Text block.
No. 52 – Ottawa Redblacks
- Position: Offensive lineman
- Roster status: 6-game injured list
- CFL status: National

Personal information
- Born: July 12, 1999 (age 27) Gananoque, Ontario, Canada
- Listed height: 6 ft 5 in (1.96 m)
- Listed weight: 304 lb (138 kg)

Career information
- High school: Gananoque Secondary
- University: Ottawa
- CFL draft: 2022 (1st round, 2nd overall pick)

Career history
- 2022–present: Ottawa Redblacks
- Stats at CFL.ca

= Zack Pelehos =

Canadian gridiron football player (born 1999)

Zack Pelehos (born July 12, 1999) is a Canadian professional football offensive lineman with the Ottawa Redblacks of the Canadian Football League (CFL).

==University career==
Pelehos played U Sports football for the Ottawa Gee-Gees from 2018 to 2021. He did not play in 2019 after using a redshirt season and did not play in 2020 due to the cancellation of the 2020 U Sports football season. He returned to play in 2021 and played and started in 16 regular season games over two seasons.

Exercises.
A: Write out the passage of the Zack Pelehos article word for word, starting at "Career history" and stopping after "over two seasons.".
B: Extend the Zack Pelehos article with the next part, picking up after its last sentence.
The records have no connection to the Zack Pelehos article.

Material shown.

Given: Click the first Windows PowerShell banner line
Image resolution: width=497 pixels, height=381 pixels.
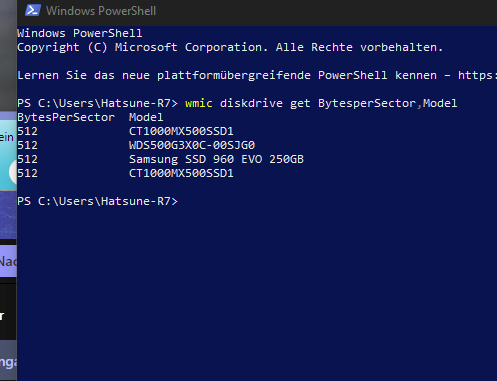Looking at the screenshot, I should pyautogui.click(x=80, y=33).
--
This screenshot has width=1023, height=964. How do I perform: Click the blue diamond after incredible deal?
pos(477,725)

Outputs.
A:
Career history
- 2022–present: Ottawa Redblacks
- Stats at CFL.ca

= Zack Pelehos =

Canadian gridiron football player (born 1999)

Zack Pelehos (born July 12, 1999) is a Canadian professional football offensive lineman with the Ottawa Redblacks of the Canadian Football League (CFL).

==University career==
Pelehos played U Sports football for the Ottawa Gee-Gees from 2018 to 2021. He did not play in 2019 after using a redshirt season and did not play in 2020 due to the cancellation of the 2020 U Sports football season. He returned to play in 2021 and played and started in 16 regular season games over two seasons.

B:
==Professional career==

Pelehos was ranked as the 15th best player in the Canadian Football League's Amateur Scouting Bureau final rankings for players eligible in the 2022 CFL draft. He was then drafted with the second overall pick, and first by players in U Sports, by the Ottawa Redblacks. He began the 2022 season on the injured list, but made his professional debut in week 2 on June 17, 2022, against the Winnipeg Blue Bombers, as a backup offensive lineman. He spent eight games on the injured list and played in ten games for the Redblacks during his rookie season.

Following training camp in 2023, Pelehos won a starting job and earned his first career start at right tackle on June 10, 2023, against the Montreal Alouettes. He had eventually lost his starting role to Dontae Bull in August, but reclaimed the starting position on October 14, 2023. He played in 14 regular season games in 2023.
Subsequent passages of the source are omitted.